German customs in Europe
The planned reform of the EU Customs Union is more than just a technical update. It represents a structural intervention in the future architecture of European customs enforcement – with far-reaching consequences for businesses, public administration, and internal security. The German Customs Union (BDZ) began constructively monitoring these developments early on and has now contributed to the discussions on customs reform during a trip to Brussels.
The reform is a response to the current pressures facing EU customs authorities: the enormous increase in trade volume, particularly in e-commerce, the rapidly growing number of EU standards that must be checked at borders, and the changing geopolitical landscape.
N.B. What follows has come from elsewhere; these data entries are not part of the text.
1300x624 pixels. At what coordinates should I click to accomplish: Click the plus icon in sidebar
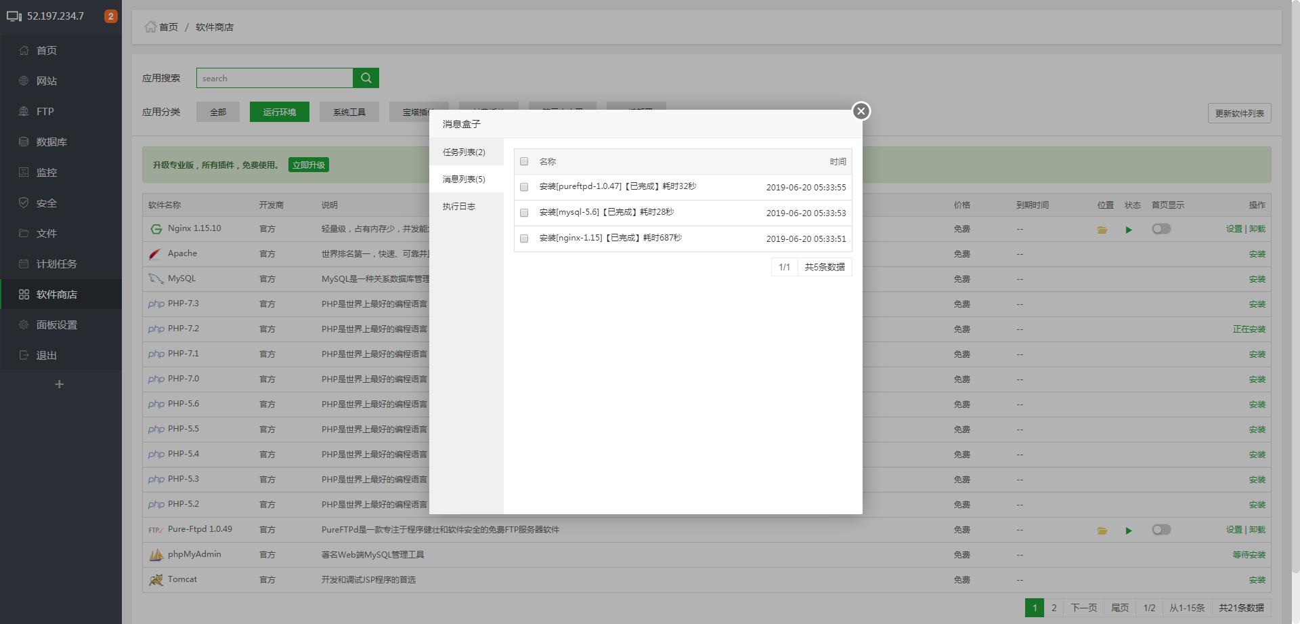coord(60,384)
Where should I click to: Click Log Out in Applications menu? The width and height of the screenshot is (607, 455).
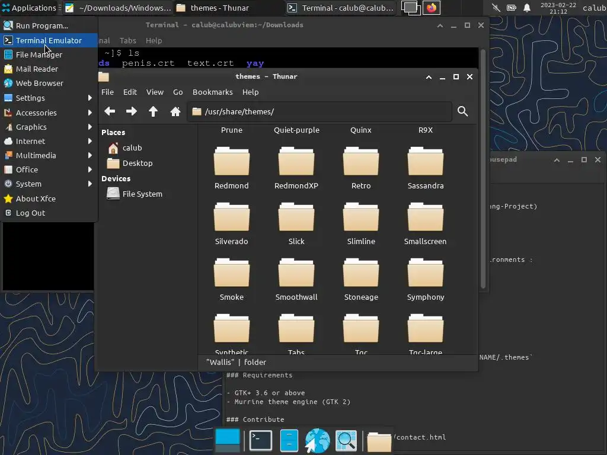(x=30, y=213)
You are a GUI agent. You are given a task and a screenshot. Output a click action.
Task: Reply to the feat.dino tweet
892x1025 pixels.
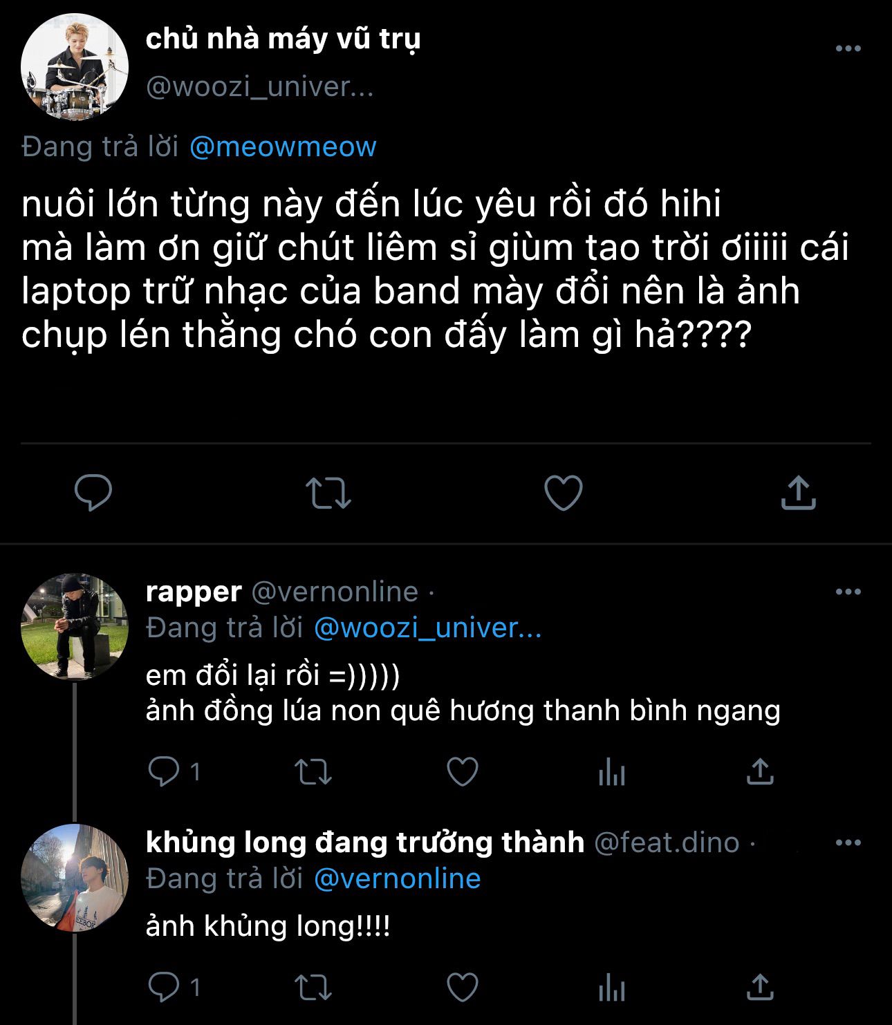(164, 987)
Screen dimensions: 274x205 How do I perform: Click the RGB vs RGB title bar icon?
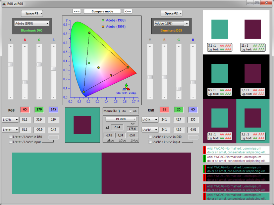(x=4, y=3)
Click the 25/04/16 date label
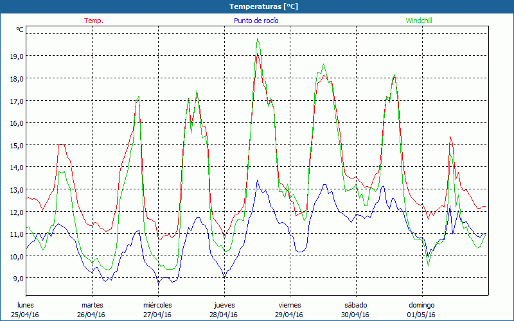Screen dimensions: 514x321 pos(26,315)
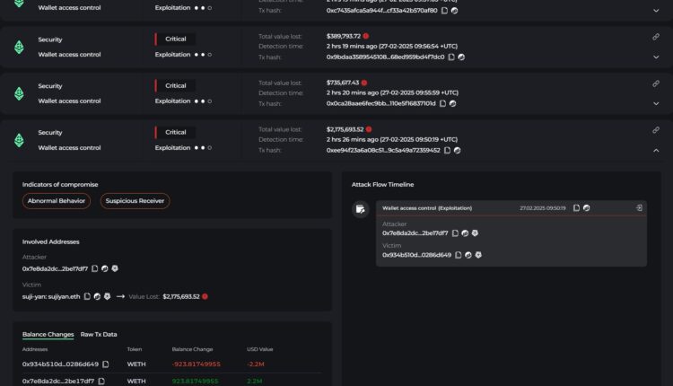673x386 pixels.
Task: Click the attacker shield icon in timeline
Action: pyautogui.click(x=475, y=232)
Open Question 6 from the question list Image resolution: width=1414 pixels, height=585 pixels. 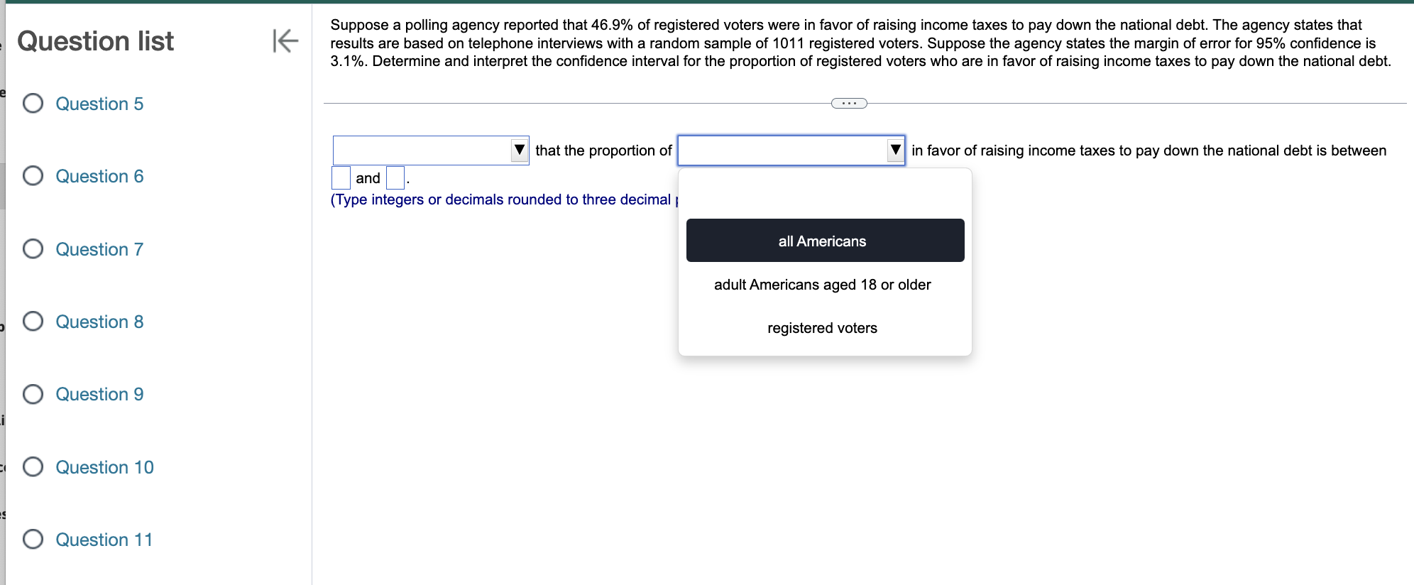pyautogui.click(x=99, y=176)
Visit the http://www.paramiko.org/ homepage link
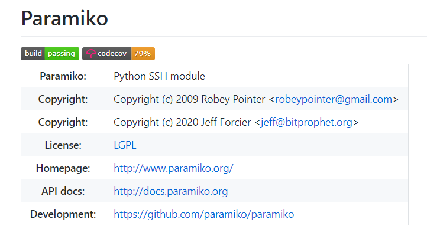 click(173, 168)
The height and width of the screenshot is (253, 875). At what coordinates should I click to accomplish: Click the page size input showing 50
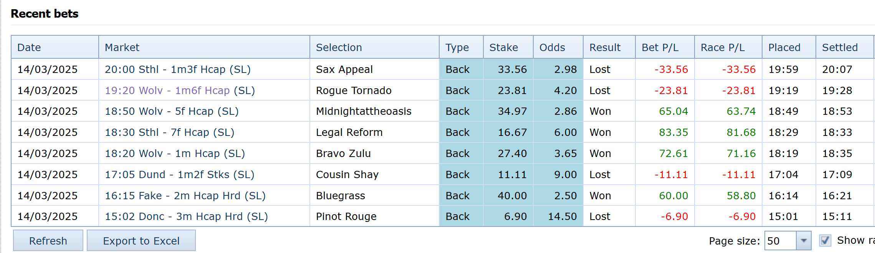tap(780, 241)
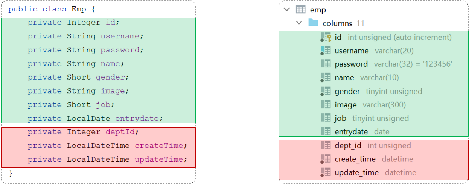Select the image varchar(300) column
Viewport: 469px width, 184px height.
click(346, 105)
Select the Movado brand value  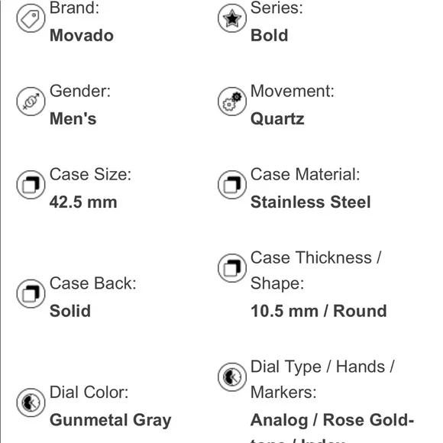pos(82,36)
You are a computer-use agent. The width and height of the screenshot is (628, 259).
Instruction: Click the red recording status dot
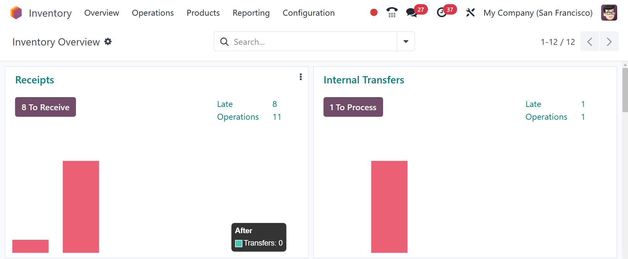[x=374, y=12]
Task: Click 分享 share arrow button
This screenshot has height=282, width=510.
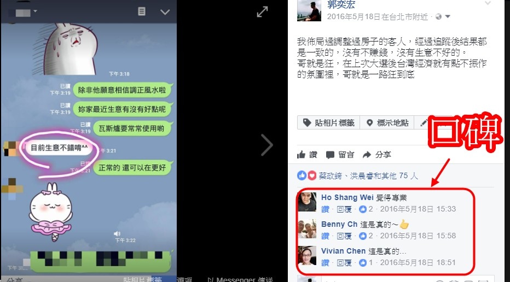Action: tap(376, 155)

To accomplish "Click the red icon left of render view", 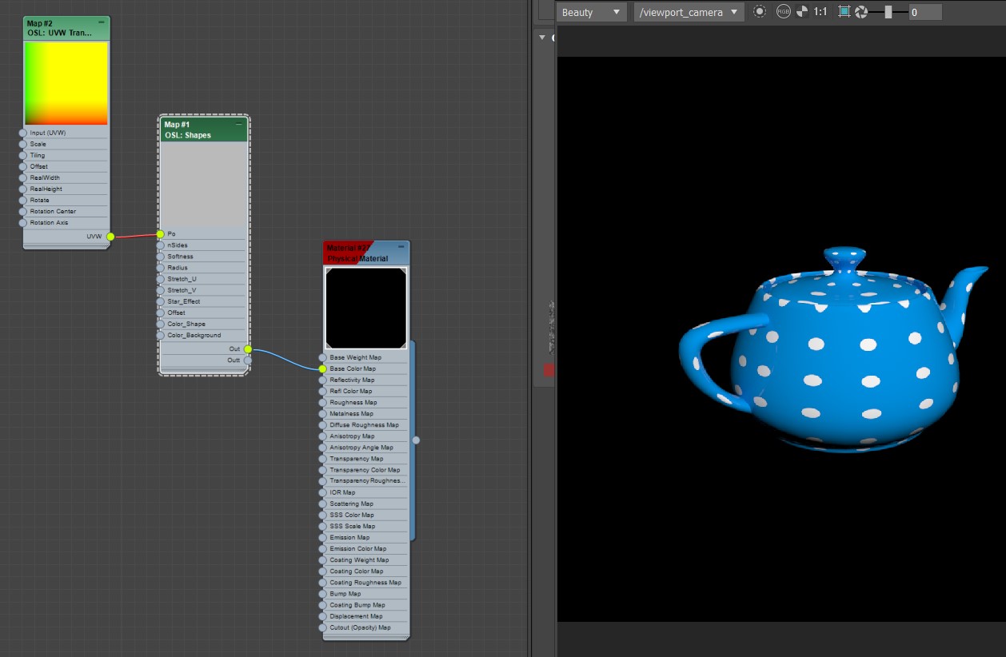I will tap(549, 369).
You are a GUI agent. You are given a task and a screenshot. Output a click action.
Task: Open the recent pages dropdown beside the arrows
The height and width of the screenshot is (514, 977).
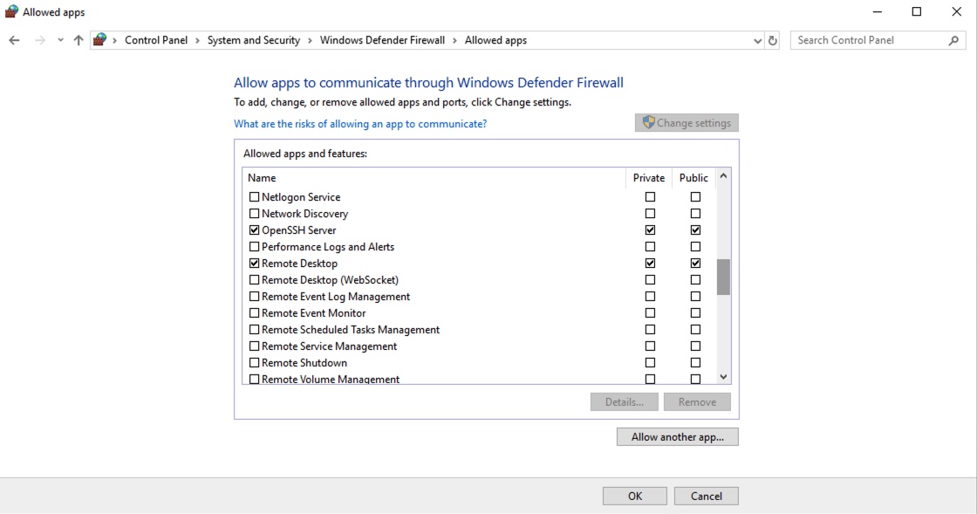(x=59, y=40)
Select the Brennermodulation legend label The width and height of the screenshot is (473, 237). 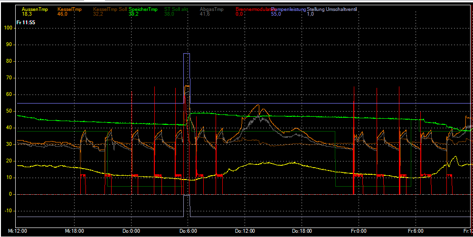(x=253, y=9)
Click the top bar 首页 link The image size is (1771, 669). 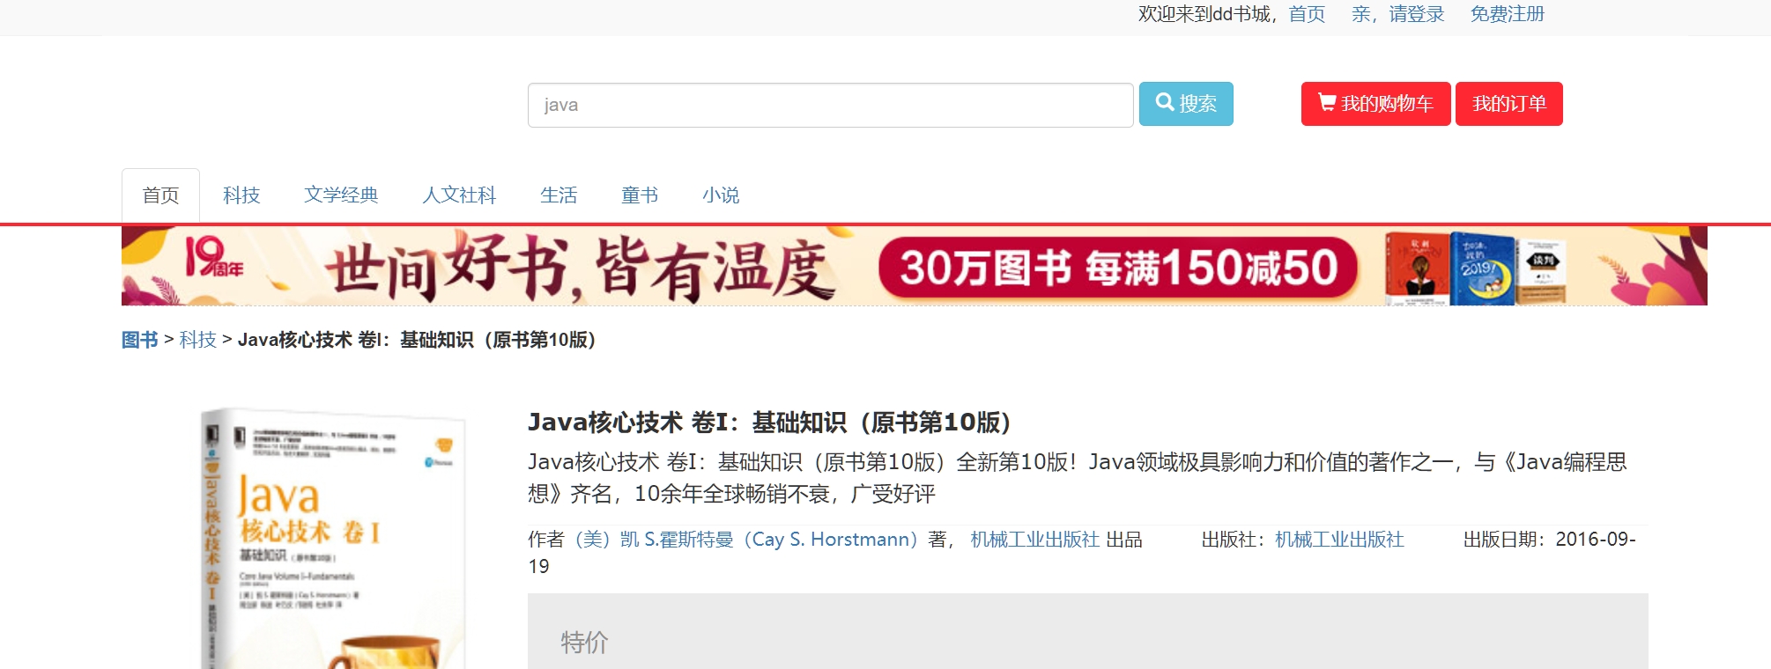[1307, 14]
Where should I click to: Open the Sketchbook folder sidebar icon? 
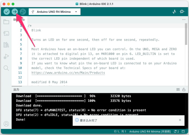(6, 22)
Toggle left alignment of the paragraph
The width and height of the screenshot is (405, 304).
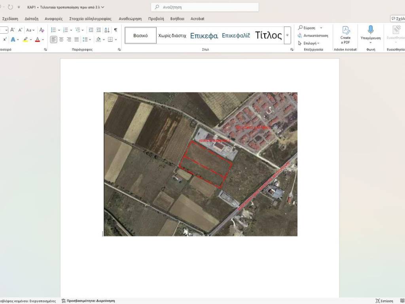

At the heart of the reform is the Union Customs Code, flanked by the planned EU Customs Data Hub and the establishment of a European Customs Agency. The goal is a more harmonized, data-driven, and digitized customs union. The EU Customs Data Hub is intended to pool risks across Europe, enable risk flagging, and ensure greater transparency, especially in e-commerce. At the same time, a new customs authority is intended to raise operational coordination, risk management, and training to a common European standard.
All of this sounds logical – and it is. More efficient processes, better risk monitoring, and greater legal certainty are in the interest of both businesses and authorities. But: Reforms are only viable if they are enforceable. This is precisely why the BDZ German Customs and Finance Union is leading talks on a European level. In discussions with the Commission, the European Parliament and European stakeholders, we have made it clear that data quality, access rights, control standards, and staffing requirements must be realistically assessed. A modern customs union must not create a parallel bureaucracy, but rather strengthen operational enforcement.